━━━ Records to process
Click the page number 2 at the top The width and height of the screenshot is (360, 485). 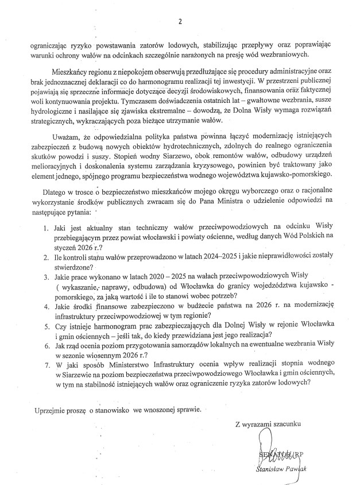(180, 22)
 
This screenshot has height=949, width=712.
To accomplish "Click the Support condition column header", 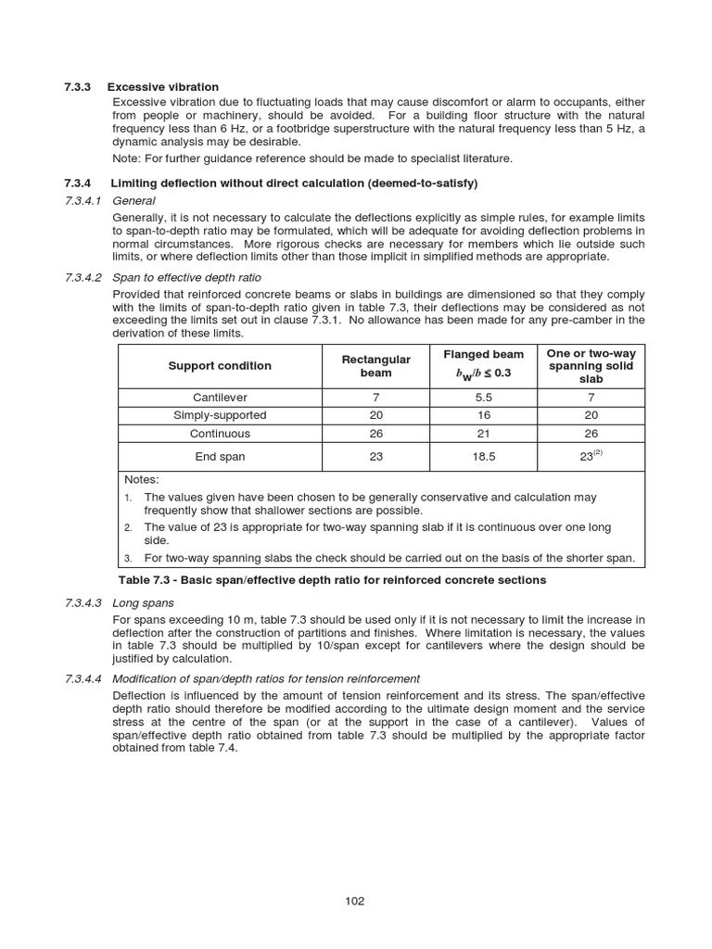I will (x=220, y=365).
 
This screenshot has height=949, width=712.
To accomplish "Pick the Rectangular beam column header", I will (x=375, y=365).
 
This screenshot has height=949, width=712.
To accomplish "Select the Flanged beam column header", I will (x=483, y=354).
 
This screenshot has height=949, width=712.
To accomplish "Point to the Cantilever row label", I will (x=220, y=398).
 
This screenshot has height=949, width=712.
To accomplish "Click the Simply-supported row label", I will (x=220, y=415).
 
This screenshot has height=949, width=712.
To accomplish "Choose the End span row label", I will (x=220, y=456).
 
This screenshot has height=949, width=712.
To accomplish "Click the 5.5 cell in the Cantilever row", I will (x=483, y=398).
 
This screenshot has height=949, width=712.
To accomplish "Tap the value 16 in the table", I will (x=483, y=415).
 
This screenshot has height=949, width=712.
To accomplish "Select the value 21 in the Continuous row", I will (x=483, y=433).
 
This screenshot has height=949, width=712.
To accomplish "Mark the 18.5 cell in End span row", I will (x=483, y=456).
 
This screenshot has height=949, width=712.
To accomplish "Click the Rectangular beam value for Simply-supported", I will (x=375, y=415).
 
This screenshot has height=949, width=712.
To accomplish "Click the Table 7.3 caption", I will (x=333, y=580).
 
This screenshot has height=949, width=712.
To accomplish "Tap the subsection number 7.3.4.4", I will (x=84, y=678).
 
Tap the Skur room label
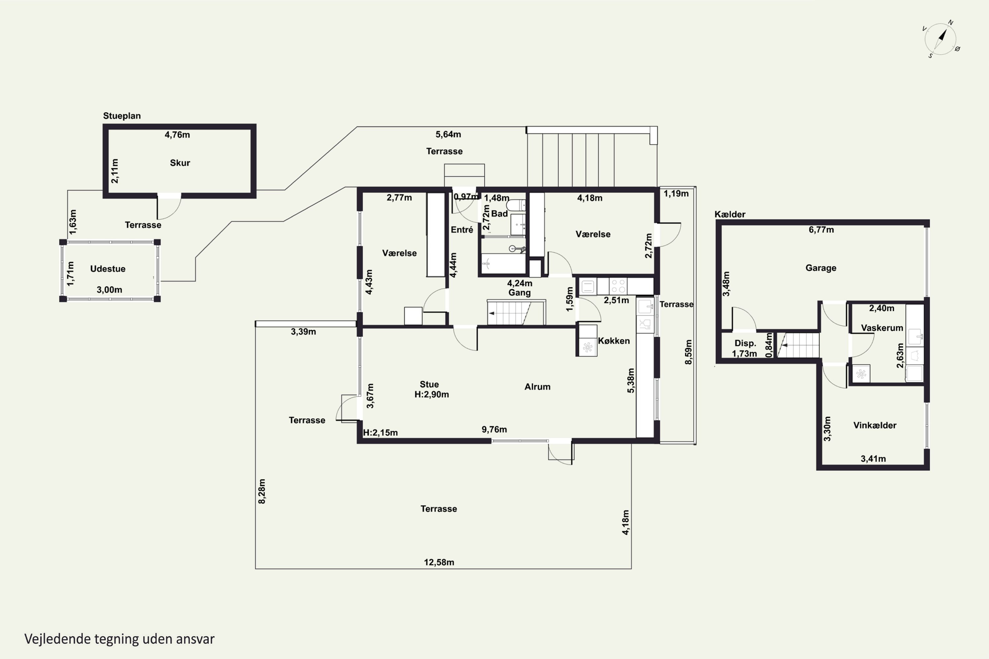coord(180,163)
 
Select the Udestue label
coord(108,269)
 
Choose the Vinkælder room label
coord(875,425)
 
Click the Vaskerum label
coord(882,328)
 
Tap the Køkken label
coord(614,341)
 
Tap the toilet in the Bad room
coord(516,205)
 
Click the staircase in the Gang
coord(516,312)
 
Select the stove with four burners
coord(618,286)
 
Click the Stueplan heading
coord(122,116)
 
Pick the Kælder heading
coord(730,215)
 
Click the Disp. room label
coord(745,343)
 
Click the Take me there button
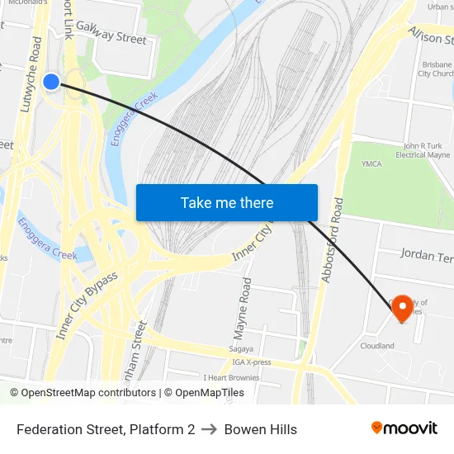click(227, 202)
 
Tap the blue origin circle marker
click(51, 81)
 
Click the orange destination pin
click(403, 310)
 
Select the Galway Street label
click(111, 32)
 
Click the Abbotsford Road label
click(332, 240)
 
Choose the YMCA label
click(371, 163)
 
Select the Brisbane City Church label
click(434, 69)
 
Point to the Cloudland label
click(376, 346)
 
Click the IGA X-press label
click(252, 362)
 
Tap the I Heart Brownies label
click(232, 378)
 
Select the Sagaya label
click(242, 350)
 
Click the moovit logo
click(404, 428)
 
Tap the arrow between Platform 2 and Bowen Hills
click(210, 429)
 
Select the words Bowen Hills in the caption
click(261, 429)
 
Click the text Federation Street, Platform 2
click(106, 429)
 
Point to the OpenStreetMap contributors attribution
click(83, 393)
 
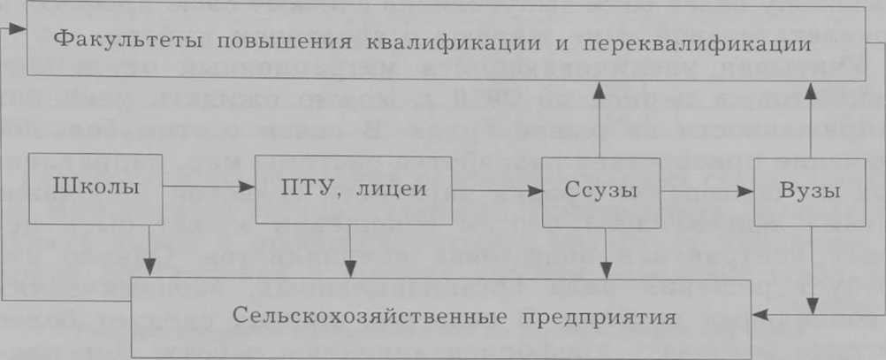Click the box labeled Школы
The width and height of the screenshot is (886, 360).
click(x=96, y=189)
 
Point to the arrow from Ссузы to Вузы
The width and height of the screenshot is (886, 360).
click(x=707, y=192)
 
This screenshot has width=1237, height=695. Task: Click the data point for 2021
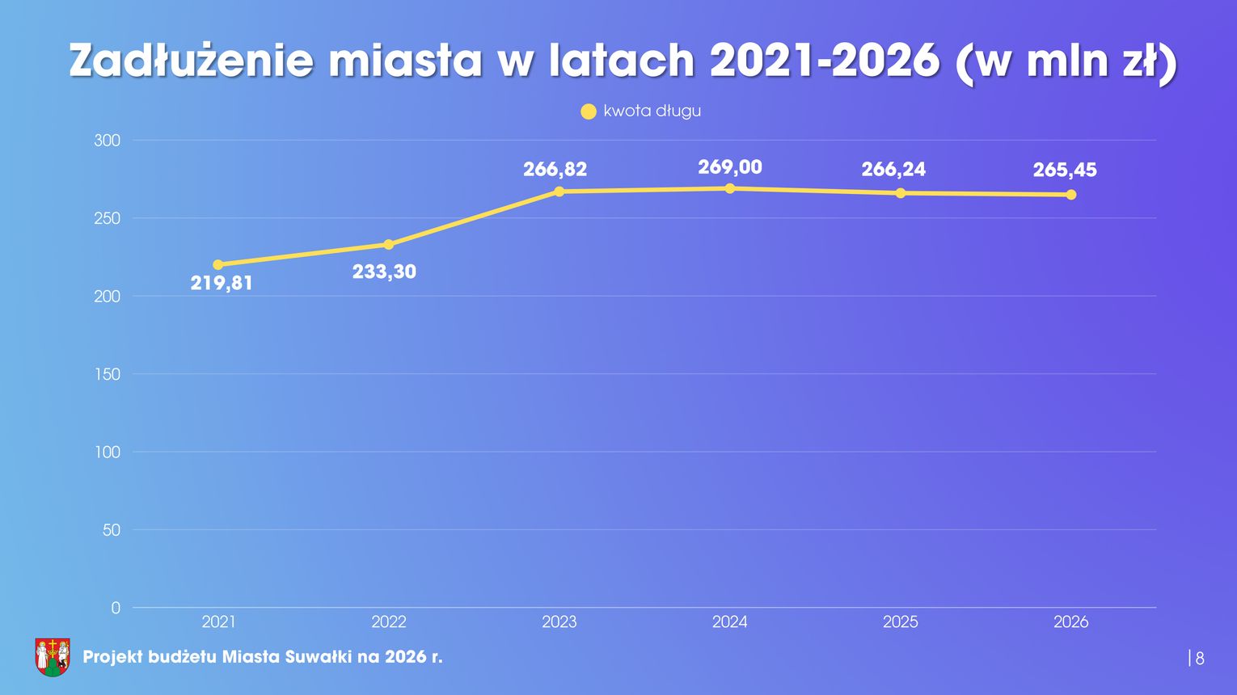(218, 264)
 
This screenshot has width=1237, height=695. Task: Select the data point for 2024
(730, 188)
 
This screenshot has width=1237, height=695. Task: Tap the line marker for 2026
(1071, 195)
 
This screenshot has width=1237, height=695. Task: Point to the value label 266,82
(555, 170)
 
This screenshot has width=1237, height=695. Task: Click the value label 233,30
(384, 272)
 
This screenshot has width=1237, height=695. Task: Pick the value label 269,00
(730, 167)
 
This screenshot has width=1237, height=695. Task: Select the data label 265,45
(1065, 170)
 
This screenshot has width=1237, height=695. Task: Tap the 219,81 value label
(222, 284)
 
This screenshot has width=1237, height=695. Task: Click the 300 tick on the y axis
(108, 141)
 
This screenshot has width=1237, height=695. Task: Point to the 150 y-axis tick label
(108, 374)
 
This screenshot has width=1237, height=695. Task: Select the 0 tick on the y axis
(116, 608)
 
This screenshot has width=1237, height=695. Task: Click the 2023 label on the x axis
(559, 622)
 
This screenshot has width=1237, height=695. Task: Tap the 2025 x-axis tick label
(901, 622)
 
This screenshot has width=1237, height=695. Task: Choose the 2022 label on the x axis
(389, 622)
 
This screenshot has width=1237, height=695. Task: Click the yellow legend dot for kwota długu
(589, 112)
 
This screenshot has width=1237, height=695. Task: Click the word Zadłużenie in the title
(191, 61)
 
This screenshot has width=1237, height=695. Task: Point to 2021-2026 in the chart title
(825, 61)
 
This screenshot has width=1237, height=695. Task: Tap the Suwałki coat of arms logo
(53, 656)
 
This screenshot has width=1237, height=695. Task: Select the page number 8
(1200, 659)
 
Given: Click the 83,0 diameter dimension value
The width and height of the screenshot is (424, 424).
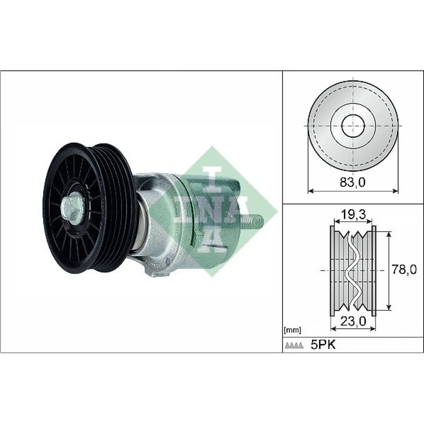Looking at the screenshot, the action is point(352,182).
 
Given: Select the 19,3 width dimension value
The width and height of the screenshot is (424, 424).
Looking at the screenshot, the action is point(353,215).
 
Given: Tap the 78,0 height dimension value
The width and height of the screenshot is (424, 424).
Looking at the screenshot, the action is point(404,270).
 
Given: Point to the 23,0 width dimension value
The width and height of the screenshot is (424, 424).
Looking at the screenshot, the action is point(353,321).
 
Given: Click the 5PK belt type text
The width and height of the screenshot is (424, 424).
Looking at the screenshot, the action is point(323,345).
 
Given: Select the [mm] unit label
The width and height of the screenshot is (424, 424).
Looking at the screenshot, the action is point(292,330).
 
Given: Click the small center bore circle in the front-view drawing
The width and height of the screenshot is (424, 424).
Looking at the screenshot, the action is point(353,126).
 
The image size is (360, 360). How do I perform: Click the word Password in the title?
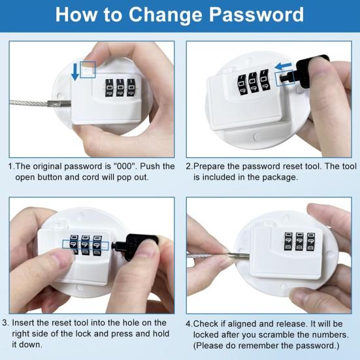[x=257, y=15]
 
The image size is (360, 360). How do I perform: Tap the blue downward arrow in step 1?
[x=75, y=73]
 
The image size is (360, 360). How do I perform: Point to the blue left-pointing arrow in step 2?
[x=283, y=66]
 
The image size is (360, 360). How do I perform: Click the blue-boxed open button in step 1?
[x=88, y=69]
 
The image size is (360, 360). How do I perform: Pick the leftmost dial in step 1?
[x=109, y=88]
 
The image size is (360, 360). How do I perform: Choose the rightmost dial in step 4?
[x=311, y=242]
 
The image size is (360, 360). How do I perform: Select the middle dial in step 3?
[x=86, y=244]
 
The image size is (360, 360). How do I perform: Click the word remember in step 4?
[x=260, y=346]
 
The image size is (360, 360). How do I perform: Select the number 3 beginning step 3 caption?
[x=5, y=323]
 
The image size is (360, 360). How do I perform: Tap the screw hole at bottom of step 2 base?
[x=256, y=137]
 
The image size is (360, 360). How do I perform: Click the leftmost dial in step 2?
[x=241, y=84]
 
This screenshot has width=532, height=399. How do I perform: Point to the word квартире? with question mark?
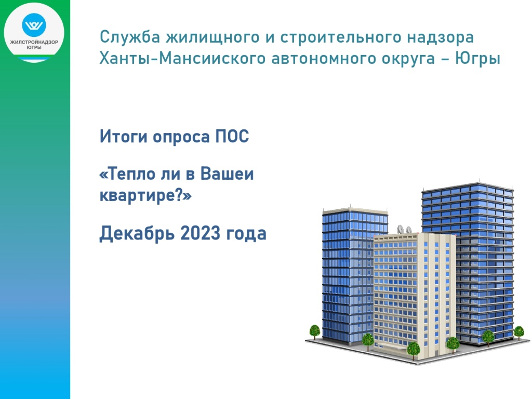click(x=145, y=196)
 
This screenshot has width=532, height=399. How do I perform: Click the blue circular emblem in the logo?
click(x=34, y=24)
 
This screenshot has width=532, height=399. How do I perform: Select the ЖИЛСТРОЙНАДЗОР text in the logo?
click(x=34, y=42)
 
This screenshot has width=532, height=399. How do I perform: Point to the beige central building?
click(x=410, y=291)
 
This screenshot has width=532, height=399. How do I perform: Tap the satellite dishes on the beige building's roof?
click(x=404, y=229)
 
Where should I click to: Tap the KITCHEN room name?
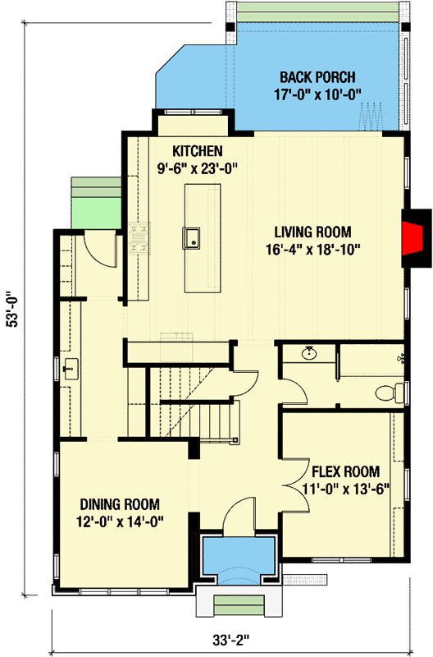196,151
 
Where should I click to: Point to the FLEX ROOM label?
345,471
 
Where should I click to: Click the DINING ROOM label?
119,504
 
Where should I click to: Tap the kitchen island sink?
193,238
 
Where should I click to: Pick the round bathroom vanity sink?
310,355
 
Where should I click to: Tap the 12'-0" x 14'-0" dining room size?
119,520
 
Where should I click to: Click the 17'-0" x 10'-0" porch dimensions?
317,94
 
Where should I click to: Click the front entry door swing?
240,517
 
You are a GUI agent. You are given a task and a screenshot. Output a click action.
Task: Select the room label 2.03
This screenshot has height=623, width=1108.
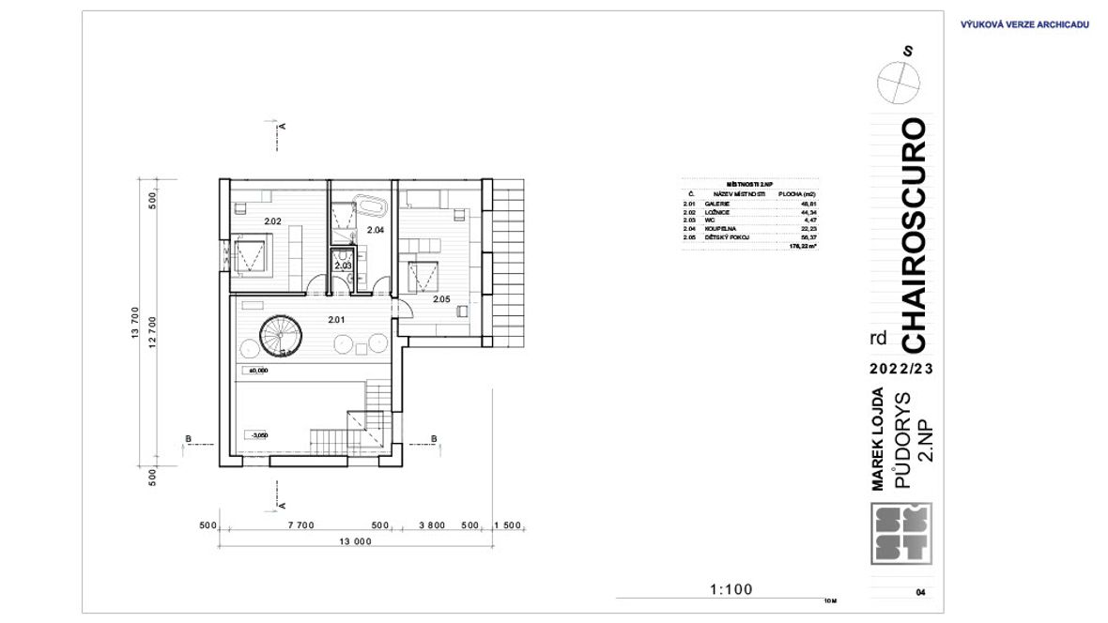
━━━━━━
Your objective
Starting with the line that contains "button in step 1?" and going on through the line that contains "click(x=404, y=229)", give that stretch of the data again with "dial" swapped for "knob" and everything else unchanged. Leave the pictures out.

Reply
The image size is (360, 360). How do I perform: Click the blue-boxed open button in step 1?
[x=88, y=69]
 
The image size is (360, 360). How do I perform: Pick the leftmost knob in step 1?
[x=109, y=88]
 
The image size is (360, 360). How do I perform: Choose the rightmost knob in step 4?
[x=311, y=242]
 
The image size is (360, 360). How do I perform: Select the middle knob in step 3?
[x=86, y=244]
 
The image size is (360, 360). How do I perform: Click the word remember in step 4?
[x=260, y=346]
 
The image size is (360, 360). How do I perform: Select the number 3 beginning step 3 caption?
[x=5, y=323]
 
The image size is (360, 360). How do I perform: Tap the screw hole at bottom of step 2 base?
[x=256, y=137]
 
The image size is (360, 360). How do I perform: Click the leftmost knob in step 2?
[x=241, y=84]
 
This screenshot has width=532, height=399. How do I perform: Point to the word квартире? with question mark?
click(x=145, y=196)
 
This screenshot has width=532, height=399. How do I perform: Click the blue circular emblem in the logo?
click(x=34, y=24)
 
This screenshot has width=532, height=399. How do I perform: Select the ЖИЛСТРОЙНАДЗОР text in the logo?
click(x=34, y=42)
 
This screenshot has width=532, height=399. How do I perform: Point to the beige central building?
click(x=410, y=291)
 
This screenshot has width=532, height=399. How do I perform: Tap the satellite dishes on the beige building's roof?
click(x=404, y=229)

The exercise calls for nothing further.